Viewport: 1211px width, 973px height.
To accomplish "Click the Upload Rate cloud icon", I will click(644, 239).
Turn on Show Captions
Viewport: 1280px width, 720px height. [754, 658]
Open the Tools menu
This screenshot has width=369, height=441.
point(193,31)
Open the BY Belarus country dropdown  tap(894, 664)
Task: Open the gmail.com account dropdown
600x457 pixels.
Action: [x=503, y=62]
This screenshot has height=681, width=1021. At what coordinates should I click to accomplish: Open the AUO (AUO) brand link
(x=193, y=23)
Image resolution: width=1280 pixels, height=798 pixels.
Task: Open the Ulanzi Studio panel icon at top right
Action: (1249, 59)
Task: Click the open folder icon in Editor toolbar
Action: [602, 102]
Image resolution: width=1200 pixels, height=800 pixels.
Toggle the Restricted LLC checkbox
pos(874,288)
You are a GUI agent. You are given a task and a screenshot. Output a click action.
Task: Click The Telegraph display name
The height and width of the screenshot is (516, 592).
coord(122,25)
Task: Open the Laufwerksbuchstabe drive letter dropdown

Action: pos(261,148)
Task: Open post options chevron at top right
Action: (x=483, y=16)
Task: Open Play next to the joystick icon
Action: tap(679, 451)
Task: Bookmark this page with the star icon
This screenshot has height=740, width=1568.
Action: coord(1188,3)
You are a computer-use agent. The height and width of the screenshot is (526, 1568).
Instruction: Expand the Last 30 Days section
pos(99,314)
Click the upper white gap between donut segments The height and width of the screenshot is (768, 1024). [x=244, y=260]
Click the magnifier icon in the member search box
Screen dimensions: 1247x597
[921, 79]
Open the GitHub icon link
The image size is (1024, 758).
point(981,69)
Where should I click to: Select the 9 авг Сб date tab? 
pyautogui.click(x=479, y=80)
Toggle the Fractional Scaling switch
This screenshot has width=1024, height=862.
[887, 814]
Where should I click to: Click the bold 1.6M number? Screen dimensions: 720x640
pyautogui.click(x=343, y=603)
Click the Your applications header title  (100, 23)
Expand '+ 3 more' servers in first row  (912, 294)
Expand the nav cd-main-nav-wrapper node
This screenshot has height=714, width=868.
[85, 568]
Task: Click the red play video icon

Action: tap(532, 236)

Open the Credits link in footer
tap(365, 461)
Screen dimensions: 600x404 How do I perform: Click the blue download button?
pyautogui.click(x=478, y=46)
☆ ☆ ☆
#### [WHAT THIS TASK INVOLVES]
Rewrite the data as a numbered list, from the start through the line containing "point(981,69)", leaving out blank lines.

#### [EXERCISE OUTPUT]
1. Viewport: 1211px width, 973px height.
2. To accomplish "Click the Upload Rate cloud icon", I will click(644, 239).
3. Turn on Show Captions
4. Viewport: 1280px width, 720px height. [754, 658]
5. Open the Tools menu
6. This screenshot has width=369, height=441.
7. point(193,31)
8. Open the BY Belarus country dropdown  tap(894, 664)
9. Task: Open the gmail.com account dropdown
10. 600x457 pixels.
11. Action: [x=503, y=62]
12. This screenshot has height=681, width=1021. At what coordinates should I click to accomplish: Open the AUO (AUO) brand link
13. (x=193, y=23)
14. Image resolution: width=1280 pixels, height=798 pixels.
15. Task: Open the Ulanzi Studio panel icon at top right
16. Action: (1249, 59)
17. Task: Click the open folder icon in Editor toolbar
18. Action: [602, 102]
19. Image resolution: width=1200 pixels, height=800 pixels.
20. Toggle the Restricted LLC checkbox
21. pos(874,288)
22. You are a GUI agent. You are given a task and a screenshot. Output a click action.
23. Task: Click The Telegraph display name
24. The height and width of the screenshot is (516, 592).
25. coord(122,25)
26. Task: Open the Laufwerksbuchstabe drive letter dropdown
27. Action: pos(261,148)
28. Task: Open post options chevron at top right
29. Action: (x=483, y=16)
30. Task: Open Play next to the joystick icon
31. Action: tap(679, 451)
32. Task: Bookmark this page with the star icon
33. This screenshot has height=740, width=1568.
34. Action: coord(1188,3)
35. You are a computer-use agent. The height and width of the screenshot is (526, 1568).
36. Instruction: Expand the Last 30 Days section
37. pos(99,314)
38. Click the upper white gap between donut segments The height and width of the screenshot is (768, 1024). [x=244, y=260]
39. Click the magnifier icon in the member search box
40. Screen dimensions: 1247x597
41. [921, 79]
42. Open the GitHub icon link
43. The image size is (1024, 758).
44. point(981,69)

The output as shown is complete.